Plots of \(\rho \) approximation with \(200\) grid points. a T = 1.8, b T = 2.8

4 Concluding Remarks

In this article, we have derived entropy stable boundary schemes for the Euler equations. The boundary schemes are consistent with characteristic far-field conditions and we also propose a way to enforce the no-penetration wall boundary condition. Furthermore, we have derived schemes for connecting two grid domains in a conservative and entropy stable manner.

Numerical computations with a second-order scheme show that the boundary schemes are robust even when shocks impinge on the boundaries. Furthermore, we briefly outline how to modify a fourth-order entropy stable scheme found in [20] to use the boundary schemes proposed in this article. With these changes, we demonstrate the robustness of the fourth-order scheme for the shock-entropy wave example.

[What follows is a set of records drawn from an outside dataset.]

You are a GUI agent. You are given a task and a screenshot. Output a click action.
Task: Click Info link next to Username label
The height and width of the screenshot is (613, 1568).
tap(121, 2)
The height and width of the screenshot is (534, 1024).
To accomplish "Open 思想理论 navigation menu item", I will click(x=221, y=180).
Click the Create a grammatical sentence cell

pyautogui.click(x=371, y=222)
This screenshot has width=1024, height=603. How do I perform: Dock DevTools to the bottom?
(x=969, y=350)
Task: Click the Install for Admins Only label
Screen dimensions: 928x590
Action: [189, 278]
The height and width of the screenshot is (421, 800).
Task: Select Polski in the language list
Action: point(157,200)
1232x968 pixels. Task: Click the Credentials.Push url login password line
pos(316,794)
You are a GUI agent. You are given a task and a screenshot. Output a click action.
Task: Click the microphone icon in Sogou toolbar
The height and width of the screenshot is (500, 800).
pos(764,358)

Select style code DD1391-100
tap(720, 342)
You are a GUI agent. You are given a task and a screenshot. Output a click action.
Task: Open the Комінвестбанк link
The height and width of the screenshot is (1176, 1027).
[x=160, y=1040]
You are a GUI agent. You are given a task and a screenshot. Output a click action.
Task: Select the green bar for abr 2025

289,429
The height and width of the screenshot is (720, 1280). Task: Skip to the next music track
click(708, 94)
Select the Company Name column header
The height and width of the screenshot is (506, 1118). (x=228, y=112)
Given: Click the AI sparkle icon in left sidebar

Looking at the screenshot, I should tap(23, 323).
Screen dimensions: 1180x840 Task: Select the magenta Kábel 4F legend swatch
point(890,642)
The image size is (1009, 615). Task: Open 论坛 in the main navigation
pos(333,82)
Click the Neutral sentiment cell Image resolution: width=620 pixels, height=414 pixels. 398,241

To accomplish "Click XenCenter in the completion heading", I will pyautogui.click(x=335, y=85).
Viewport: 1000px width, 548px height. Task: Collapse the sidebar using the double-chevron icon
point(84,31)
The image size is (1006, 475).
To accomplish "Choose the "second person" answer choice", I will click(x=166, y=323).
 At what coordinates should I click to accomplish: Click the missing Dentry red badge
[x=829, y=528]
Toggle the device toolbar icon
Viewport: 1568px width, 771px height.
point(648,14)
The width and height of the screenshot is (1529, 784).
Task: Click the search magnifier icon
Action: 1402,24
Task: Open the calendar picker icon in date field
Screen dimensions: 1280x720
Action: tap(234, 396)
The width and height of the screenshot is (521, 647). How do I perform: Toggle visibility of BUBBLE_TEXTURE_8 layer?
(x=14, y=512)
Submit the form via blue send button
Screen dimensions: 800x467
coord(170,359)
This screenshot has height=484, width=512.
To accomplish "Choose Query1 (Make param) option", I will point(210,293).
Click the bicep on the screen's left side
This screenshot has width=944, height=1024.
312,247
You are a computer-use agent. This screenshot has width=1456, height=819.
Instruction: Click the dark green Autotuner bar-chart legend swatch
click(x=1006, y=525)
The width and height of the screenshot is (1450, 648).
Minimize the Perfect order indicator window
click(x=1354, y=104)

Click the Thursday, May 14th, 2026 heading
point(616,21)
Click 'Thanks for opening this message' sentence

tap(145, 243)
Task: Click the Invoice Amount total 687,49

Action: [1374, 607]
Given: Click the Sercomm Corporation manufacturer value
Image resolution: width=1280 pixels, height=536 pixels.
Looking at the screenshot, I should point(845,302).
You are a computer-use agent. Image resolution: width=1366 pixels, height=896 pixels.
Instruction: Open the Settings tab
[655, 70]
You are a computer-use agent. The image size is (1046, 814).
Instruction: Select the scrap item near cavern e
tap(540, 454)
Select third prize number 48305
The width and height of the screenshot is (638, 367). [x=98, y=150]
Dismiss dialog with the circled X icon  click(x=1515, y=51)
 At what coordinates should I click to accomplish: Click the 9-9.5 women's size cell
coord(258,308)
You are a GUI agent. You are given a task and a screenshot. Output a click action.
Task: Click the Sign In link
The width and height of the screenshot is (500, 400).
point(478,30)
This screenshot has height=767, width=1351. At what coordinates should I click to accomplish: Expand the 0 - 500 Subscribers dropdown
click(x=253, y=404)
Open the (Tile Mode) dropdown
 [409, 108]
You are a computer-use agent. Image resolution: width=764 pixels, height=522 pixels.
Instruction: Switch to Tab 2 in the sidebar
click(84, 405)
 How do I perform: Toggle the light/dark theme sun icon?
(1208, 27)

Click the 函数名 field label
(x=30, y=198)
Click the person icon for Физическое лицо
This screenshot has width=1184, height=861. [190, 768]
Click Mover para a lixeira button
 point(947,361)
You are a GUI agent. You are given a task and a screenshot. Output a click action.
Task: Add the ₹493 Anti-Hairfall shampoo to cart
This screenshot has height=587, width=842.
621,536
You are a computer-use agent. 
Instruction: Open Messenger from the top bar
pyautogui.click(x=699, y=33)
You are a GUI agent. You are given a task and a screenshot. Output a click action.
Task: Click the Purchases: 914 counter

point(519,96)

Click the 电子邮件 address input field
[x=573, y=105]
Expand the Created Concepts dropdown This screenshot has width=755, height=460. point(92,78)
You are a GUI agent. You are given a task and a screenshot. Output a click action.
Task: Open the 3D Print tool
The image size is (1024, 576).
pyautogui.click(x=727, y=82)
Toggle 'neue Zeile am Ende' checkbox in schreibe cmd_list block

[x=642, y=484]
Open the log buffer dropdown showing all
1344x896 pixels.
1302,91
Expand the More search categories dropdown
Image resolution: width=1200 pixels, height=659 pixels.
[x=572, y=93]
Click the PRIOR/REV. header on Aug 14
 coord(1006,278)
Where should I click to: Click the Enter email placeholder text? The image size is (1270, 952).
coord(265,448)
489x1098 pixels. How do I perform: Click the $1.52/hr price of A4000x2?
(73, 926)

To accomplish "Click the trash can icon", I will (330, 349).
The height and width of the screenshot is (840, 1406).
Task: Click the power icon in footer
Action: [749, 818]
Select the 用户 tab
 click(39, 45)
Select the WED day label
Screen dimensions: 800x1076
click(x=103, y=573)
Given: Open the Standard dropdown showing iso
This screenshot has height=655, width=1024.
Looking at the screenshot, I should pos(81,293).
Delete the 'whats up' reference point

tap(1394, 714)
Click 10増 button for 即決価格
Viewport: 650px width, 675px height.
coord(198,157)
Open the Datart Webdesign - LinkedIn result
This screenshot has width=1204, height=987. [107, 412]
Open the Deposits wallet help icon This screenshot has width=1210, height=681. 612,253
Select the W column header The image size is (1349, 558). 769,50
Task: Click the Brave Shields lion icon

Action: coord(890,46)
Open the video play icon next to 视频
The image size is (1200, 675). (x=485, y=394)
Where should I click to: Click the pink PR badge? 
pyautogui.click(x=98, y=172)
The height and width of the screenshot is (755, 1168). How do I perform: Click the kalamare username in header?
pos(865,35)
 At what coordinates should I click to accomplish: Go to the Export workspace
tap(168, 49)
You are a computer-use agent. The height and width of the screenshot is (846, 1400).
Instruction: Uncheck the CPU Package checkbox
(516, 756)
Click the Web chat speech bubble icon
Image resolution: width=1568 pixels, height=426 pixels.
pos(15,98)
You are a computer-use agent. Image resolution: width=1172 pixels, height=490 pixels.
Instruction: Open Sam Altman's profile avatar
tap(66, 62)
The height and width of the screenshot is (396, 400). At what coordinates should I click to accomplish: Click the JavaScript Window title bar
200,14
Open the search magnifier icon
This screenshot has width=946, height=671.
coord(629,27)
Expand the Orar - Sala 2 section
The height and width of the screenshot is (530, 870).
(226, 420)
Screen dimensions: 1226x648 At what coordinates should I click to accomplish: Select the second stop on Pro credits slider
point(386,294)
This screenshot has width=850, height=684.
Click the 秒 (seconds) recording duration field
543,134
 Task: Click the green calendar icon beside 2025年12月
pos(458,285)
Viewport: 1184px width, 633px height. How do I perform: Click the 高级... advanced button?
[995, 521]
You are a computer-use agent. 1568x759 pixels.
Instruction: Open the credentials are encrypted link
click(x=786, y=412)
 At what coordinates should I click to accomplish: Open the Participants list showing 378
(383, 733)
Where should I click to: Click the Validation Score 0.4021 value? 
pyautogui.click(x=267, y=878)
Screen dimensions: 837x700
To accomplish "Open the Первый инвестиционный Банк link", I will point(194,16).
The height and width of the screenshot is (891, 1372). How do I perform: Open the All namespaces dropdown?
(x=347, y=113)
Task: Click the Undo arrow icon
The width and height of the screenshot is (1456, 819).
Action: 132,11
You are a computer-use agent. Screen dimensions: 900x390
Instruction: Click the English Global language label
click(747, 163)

Throughout this article, we have considered entropy stability with respect to the physical entropy. Because of this, the boundary conditions proposed here are very different from the boundary conditions proposed in [17]. In the latter, the matrix \(\mathbf{A_0}\) used in (3.7) is a function of \(w_0\), i.e., the notion of inflow and outflow is determined by the interior solution and not data. Here, on the other hand, we use the Roe-average and hence, data affects the defn of in- and outflow. Which one, if any of the two, that is correct is unclear since existence and uniqueness results are lacking. If entropy arguments are to be used to obtain estimates for the Navier–Stokes equations, it appears that we must use the physical entropy as in the current paper. However, the derivation and further discussion of boundary conditions for the Navier–Stokes equations will be the topic of a forthcoming paper.